Records from a dataset
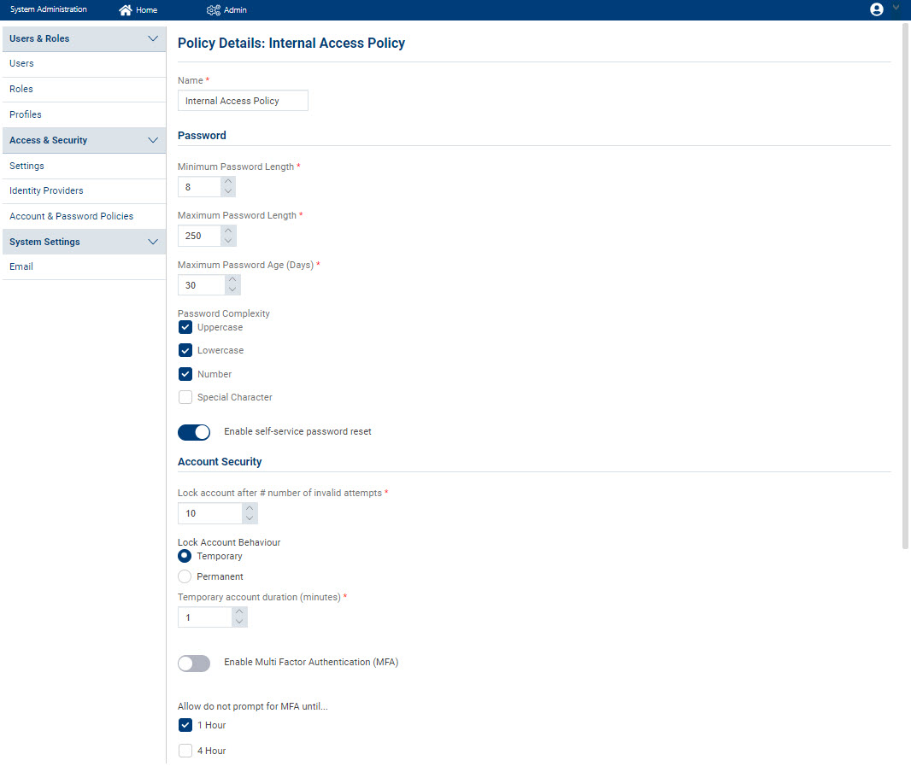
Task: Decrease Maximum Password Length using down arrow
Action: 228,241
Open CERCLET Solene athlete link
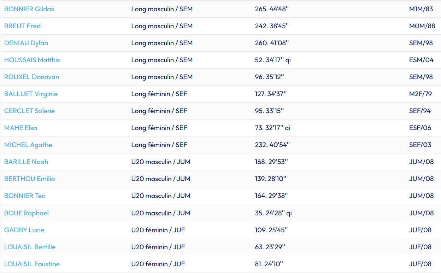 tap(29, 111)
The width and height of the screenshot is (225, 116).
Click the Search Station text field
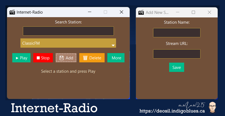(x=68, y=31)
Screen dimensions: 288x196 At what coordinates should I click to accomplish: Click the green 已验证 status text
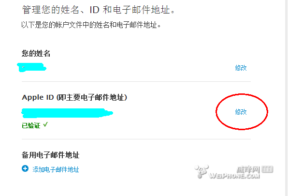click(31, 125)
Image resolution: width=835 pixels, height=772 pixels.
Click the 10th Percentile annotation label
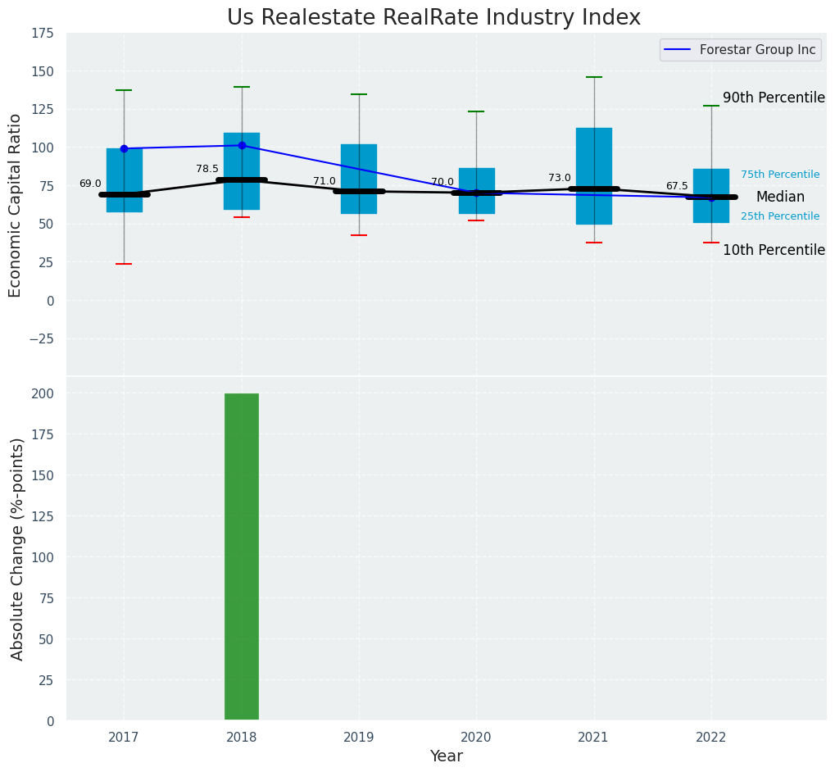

** Work required **
Only the lines from the line with "The width and" through the closing line of the data, both included, should be set down, exactly as written and without pictures.

** Task result **
The width and height of the screenshot is (225, 116).
Click the Search Station text field
(x=68, y=31)
Screen dimensions: 288x196 At what coordinates should I click to accomplish: Click the green 已验证 status text
click(31, 125)
Image resolution: width=835 pixels, height=772 pixels.
Click the 10th Percentile annotation label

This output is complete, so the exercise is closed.